Copy out every one of the items below word for word.

+++

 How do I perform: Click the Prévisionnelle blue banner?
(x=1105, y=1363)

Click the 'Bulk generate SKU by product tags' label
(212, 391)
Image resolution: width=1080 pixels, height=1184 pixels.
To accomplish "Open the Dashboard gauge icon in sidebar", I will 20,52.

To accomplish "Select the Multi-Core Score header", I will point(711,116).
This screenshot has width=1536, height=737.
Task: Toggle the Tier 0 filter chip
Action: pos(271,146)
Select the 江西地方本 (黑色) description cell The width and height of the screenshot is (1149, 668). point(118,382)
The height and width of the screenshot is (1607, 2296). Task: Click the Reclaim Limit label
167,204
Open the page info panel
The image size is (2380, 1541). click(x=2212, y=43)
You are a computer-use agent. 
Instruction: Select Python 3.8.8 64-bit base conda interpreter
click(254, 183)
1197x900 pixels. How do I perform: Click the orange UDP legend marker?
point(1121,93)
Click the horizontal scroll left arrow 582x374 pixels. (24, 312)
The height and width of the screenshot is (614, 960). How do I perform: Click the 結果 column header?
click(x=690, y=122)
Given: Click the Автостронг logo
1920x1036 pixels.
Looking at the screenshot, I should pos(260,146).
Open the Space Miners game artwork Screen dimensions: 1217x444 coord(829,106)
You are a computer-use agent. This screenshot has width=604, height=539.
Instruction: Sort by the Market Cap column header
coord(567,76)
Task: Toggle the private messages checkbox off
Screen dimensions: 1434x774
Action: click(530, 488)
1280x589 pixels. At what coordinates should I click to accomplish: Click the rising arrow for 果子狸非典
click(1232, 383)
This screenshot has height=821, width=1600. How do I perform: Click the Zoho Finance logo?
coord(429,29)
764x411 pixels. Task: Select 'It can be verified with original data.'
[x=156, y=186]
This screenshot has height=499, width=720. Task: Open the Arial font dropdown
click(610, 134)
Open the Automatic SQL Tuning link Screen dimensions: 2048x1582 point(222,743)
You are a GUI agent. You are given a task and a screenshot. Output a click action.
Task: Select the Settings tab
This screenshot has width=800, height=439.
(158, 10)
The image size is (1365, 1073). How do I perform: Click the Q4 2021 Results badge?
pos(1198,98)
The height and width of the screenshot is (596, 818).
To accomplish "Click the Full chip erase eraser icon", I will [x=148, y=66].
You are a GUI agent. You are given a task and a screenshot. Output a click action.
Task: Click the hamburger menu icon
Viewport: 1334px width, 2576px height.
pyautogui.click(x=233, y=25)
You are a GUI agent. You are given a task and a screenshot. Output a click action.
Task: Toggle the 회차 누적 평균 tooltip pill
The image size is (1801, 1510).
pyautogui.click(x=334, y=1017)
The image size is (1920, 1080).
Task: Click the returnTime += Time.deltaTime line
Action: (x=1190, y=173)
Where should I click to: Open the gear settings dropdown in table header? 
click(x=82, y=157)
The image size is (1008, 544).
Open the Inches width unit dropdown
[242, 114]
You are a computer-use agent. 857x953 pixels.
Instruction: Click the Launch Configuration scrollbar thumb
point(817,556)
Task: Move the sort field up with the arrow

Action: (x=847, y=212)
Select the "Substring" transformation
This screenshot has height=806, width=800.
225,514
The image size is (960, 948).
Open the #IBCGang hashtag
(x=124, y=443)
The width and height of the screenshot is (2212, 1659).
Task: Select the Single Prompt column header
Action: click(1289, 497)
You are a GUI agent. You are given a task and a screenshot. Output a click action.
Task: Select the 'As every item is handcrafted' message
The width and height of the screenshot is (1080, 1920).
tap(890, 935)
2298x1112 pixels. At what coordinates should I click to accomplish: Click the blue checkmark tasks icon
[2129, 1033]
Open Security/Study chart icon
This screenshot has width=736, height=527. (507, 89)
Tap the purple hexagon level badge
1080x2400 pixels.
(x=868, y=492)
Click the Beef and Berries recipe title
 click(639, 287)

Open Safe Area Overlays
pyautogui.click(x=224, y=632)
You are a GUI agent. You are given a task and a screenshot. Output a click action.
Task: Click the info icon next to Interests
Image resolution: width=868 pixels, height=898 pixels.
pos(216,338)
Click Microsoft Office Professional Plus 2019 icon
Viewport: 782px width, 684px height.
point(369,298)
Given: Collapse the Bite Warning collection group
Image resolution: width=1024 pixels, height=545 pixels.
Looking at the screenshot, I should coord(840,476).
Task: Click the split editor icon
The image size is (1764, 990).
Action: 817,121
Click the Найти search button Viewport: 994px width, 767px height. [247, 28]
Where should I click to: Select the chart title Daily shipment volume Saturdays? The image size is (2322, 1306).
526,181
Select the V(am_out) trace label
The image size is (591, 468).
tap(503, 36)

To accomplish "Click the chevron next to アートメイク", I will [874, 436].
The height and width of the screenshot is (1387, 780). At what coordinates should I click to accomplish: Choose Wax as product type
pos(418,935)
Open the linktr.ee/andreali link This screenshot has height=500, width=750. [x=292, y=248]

+++

* WRITTEN SOLUTION:
 How do I perform: Click the Prévisionnelle blue banner?
(x=1105, y=1363)

Click the 'Bulk generate SKU by product tags' label
(212, 391)
Image resolution: width=1080 pixels, height=1184 pixels.
To accomplish "Open the Dashboard gauge icon in sidebar", I will 20,52.

To accomplish "Select the Multi-Core Score header", I will point(711,116).
This screenshot has width=1536, height=737.
Task: Toggle the Tier 0 filter chip
Action: pos(271,146)
Select the 江西地方本 (黑色) description cell The width and height of the screenshot is (1149, 668). point(118,382)
The height and width of the screenshot is (1607, 2296). Task: Click the Reclaim Limit label
167,204
Open the page info panel
The image size is (2380, 1541). click(x=2212, y=43)
You are a computer-use agent. 
Instruction: Select Python 3.8.8 64-bit base conda interpreter
click(254, 183)
1197x900 pixels. How do I perform: Click the orange UDP legend marker?
point(1121,93)
Click the horizontal scroll left arrow 582x374 pixels. (24, 312)
The height and width of the screenshot is (614, 960). How do I perform: Click the 結果 column header?
click(x=690, y=122)
Given: Click the Автостронг logo
1920x1036 pixels.
Looking at the screenshot, I should pos(260,146).
Open the Space Miners game artwork Screen dimensions: 1217x444 coord(829,106)
You are a computer-use agent. This screenshot has width=604, height=539.
Instruction: Sort by the Market Cap column header
coord(567,76)
Task: Toggle the private messages checkbox off
Screen dimensions: 1434x774
Action: click(530, 488)
1280x589 pixels. At what coordinates should I click to accomplish: Click the rising arrow for 果子狸非典
click(1232, 383)
This screenshot has height=821, width=1600. How do I perform: Click the Zoho Finance logo?
coord(429,29)
764x411 pixels. Task: Select 'It can be verified with original data.'
[x=156, y=186]
This screenshot has height=499, width=720. Task: Open the Arial font dropdown
click(610, 134)
Open the Automatic SQL Tuning link Screen dimensions: 2048x1582 point(222,743)
You are a GUI agent. You are given a task and a screenshot. Output a click action.
Task: Select the Settings tab
This screenshot has width=800, height=439.
(158, 10)
The image size is (1365, 1073). How do I perform: Click the Q4 2021 Results badge?
pos(1198,98)
The height and width of the screenshot is (596, 818).
To accomplish "Click the Full chip erase eraser icon", I will [x=148, y=66].
You are a GUI agent. You are given a task and a screenshot. Output a click action.
Task: Click the hamburger menu icon
Viewport: 1334px width, 2576px height.
pyautogui.click(x=233, y=25)
You are a GUI agent. You are given a task and a screenshot. Output a click action.
Task: Toggle the 회차 누적 평균 tooltip pill
The image size is (1801, 1510).
pyautogui.click(x=334, y=1017)
The image size is (1920, 1080).
Task: Click the returnTime += Time.deltaTime line
Action: (x=1190, y=173)
Where should I click to: Open the gear settings dropdown in table header? 
click(x=82, y=157)
The image size is (1008, 544).
Open the Inches width unit dropdown
[242, 114]
You are a computer-use agent. 857x953 pixels.
Instruction: Click the Launch Configuration scrollbar thumb
point(817,556)
Task: Move the sort field up with the arrow

Action: (x=847, y=212)
Select the "Substring" transformation
This screenshot has height=806, width=800.
225,514
The image size is (960, 948).
Open the #IBCGang hashtag
(x=124, y=443)
The width and height of the screenshot is (2212, 1659).
Task: Select the Single Prompt column header
Action: click(1289, 497)
You are a GUI agent. You are given a task and a screenshot. Output a click action.
Task: Select the 'As every item is handcrafted' message
The width and height of the screenshot is (1080, 1920).
tap(890, 935)
2298x1112 pixels. At what coordinates should I click to accomplish: Click the blue checkmark tasks icon
[2129, 1033]
Open Security/Study chart icon
This screenshot has width=736, height=527. (507, 89)
Tap the purple hexagon level badge
1080x2400 pixels.
(x=868, y=492)
Click the Beef and Berries recipe title
 click(639, 287)

Open Safe Area Overlays
pyautogui.click(x=224, y=632)
You are a GUI agent. You are given a task and a screenshot. Output a click action.
Task: Click the info icon next to Interests
Image resolution: width=868 pixels, height=898 pixels.
pos(216,338)
Click Microsoft Office Professional Plus 2019 icon
Viewport: 782px width, 684px height.
point(369,298)
Given: Collapse the Bite Warning collection group
Image resolution: width=1024 pixels, height=545 pixels.
Looking at the screenshot, I should coord(840,476).
Task: Click the split editor icon
The image size is (1764, 990).
Action: 817,121
Click the Найти search button Viewport: 994px width, 767px height. [247, 28]
Where should I click to: Select the chart title Daily shipment volume Saturdays? The image size is (2322, 1306).
526,181
Select the V(am_out) trace label
The image size is (591, 468).
tap(503, 36)

To accomplish "Click the chevron next to アートメイク", I will [874, 436].
The height and width of the screenshot is (1387, 780). At what coordinates should I click to accomplish: Choose Wax as product type
pos(418,935)
Open the linktr.ee/andreali link This screenshot has height=500, width=750. [x=292, y=248]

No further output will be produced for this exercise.